As per usual, Zenescope brings such tales to life like no other. Writer Pat Shand draws the audience in to the narrative, taking the time to expound on each character’s angst and what drove them to their current circumstances. Thus making it easy for even first time readers to feel for what drives each one. Even if the characters reasoning are slightly askew. It is a talent that all writers in a Zenescope book brings to bare for each tale, and Shand excels like his brethren before him.

I have pretty much given up on trying to find new superlatives for the art work that has become a Zenescope trademark. Artist Alessandro Uezu has proven his skills time and time again and Van Helsing: Return of the League of Monsters just continues his trend of excellence.
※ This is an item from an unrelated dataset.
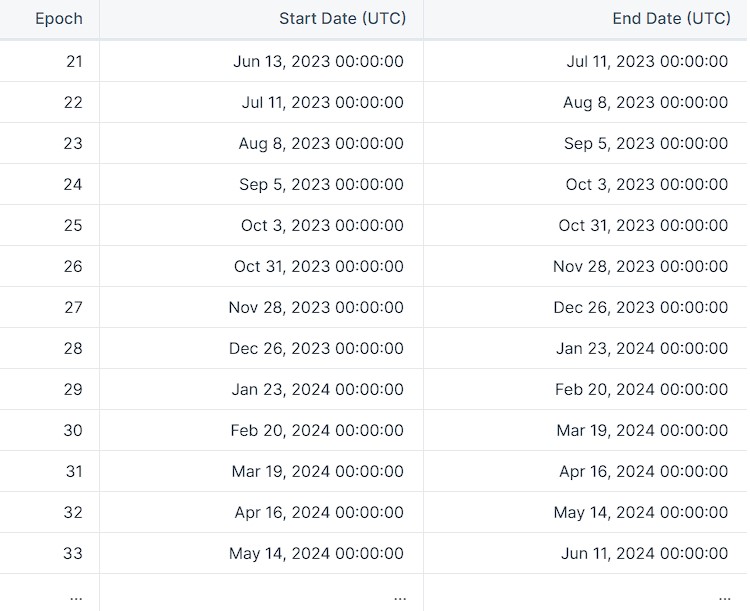Select the epoch 21 number cell
Image resolution: width=750 pixels, height=611 pixels.
coord(74,61)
By now, I would be shocked if a Zenescope book DOESN’T floor me with their artistic expertise. They are batting .1000 so far. However, I would be remiss if I didn’t include the great work done by colorist Walter Pereyra and letterer Taylor Esposito (Of Ghost Glyph Studios). Vibrant color work and exquisite letter forms are often overlooked. Pereya and Esposito makes sure that doesn’t happen with their contributions. Fabulous work.

Zenecope’s Van Helsing: Return of the League of Monsters is available on November 3rd where all great comics are sold.